Andreia Miranda: "Meter a colher"

66 dias. 12 pessoas mortas em contexto de violência doméstica, entre as quais uma criança.

Jornalista
  • 26 ago 2019, 11:35
Andreia Miranda
Andreia Miranda

Escrever isto, vezes e vezes sem conta, faz mossa. Ser jornalista não significa deixar o coração em casa quando se vem trabalhar e por isso, ter de fazer, em março, um balanço sobre as vítimas de violência doméstica em 2019 mexeu (também) comigo.

Enquanto jornalistas, temos não só o dever de informar como de fazer chegar a informação de forma mais simplificada e rápida a quem nos vê e lê e, pelos vistos, a informação de como pedir ajuda não estava a chegar às vítimas de violência doméstica da forma mais simples possível. Outro dos nossos deveres é mostrar aquilo que querem fazer esquecer e, neste caso, as vítimas não podem, nunca, ser esquecidas.

Por isso, criar o STOP Violência, tornou-se imperativo para tentarmos consciencializar a sociedade de que, infelizmente, a violência doméstica acontece todos os dias e não só quando aparece nos jornais. 

Este ano, o número de número de presos preventivos por violência doméstica cresceu 72%, o que significa que os juízes estão a aplicar com mais frequência as medidas de coação mais gravosas aos suspeitos. O sistema começa a mudar, mas ainda não é suficiente, até porque o número de vítimas mortais continua a aumentar e neste momento são já 18. É preciso fazer mais e isso está nas nossas mãos.

A violência doméstica é um crime público e cabe a todos dizermos STOP à violência doméstica. O ditado "entre marido e mulher ninguém mete a colher" há muito que deixou de estar na moda e, se há violência - seja ela física ou psicológica - mete-se a colher para que a mesma pare. 

Está nas nossas mãos fazer mais pela violência doméstica. Dar voz às vítimas.
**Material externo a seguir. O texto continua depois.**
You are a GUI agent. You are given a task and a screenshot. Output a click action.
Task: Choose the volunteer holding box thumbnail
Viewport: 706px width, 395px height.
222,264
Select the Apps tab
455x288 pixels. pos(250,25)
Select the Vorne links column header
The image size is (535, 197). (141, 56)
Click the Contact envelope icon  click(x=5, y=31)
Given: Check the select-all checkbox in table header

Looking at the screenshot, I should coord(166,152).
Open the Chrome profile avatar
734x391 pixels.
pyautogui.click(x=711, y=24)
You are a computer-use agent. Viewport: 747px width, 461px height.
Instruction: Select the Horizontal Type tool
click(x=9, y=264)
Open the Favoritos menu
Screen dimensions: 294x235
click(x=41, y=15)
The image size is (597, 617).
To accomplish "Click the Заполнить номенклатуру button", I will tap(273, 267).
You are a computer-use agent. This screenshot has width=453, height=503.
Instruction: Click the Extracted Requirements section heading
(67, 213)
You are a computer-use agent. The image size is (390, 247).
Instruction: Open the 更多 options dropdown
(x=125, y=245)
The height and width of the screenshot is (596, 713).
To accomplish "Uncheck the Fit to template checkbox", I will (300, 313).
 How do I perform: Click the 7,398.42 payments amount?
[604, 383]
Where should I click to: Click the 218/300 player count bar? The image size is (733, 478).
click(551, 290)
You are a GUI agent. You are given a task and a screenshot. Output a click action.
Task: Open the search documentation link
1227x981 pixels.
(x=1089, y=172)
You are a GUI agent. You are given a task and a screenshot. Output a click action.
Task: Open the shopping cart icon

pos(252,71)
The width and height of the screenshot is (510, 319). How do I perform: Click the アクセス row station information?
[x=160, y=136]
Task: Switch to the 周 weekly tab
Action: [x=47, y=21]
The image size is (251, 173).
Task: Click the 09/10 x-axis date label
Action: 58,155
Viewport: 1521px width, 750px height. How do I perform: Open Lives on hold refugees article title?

Mostrar aos agressores que a violência não é o caminho. Mesmo que para isso seja necessário usar todas as frases clichés que todos ouvimos diariamente, encolhemos os ombros e assobiamos para o lado: "quem te ama, não te agride", "quem gosta de ti, não te controla", "se ele te ama, não te bate", "se ela te ama, não te diz com quem podes ou não falar".... 

Se conhece alguém que é vítima de violência doméstica, denuncie. Ajude a vítima a procurar apoio. Dê-lhe o seu apoio, o seu tempo, para que ela não se sinta desamparada. Ajude-a a dizer STOP Violência

A mim, enquanto jornalista, cada notícia que tiver de escrever sobre crimes de violência doméstica vai continuar a doer-me tanto como a primeira porque continuo a não conseguir perceber como é que alguém maltrata outra pessoa que ama. Como é que um pai mata uma filha porque não quer que a mãe fique com a sua guarda, uma filha maltrata a mãe porque esta não lhe entrega todo o dinheiro da sua parca reforma ou um ex-companheiro decide tirar a vida à mulher que diz amar porque ela decidiu seguir com a sua vida? Confesso que não percebo e que vou continuar a ter muita dificuldade em perceber.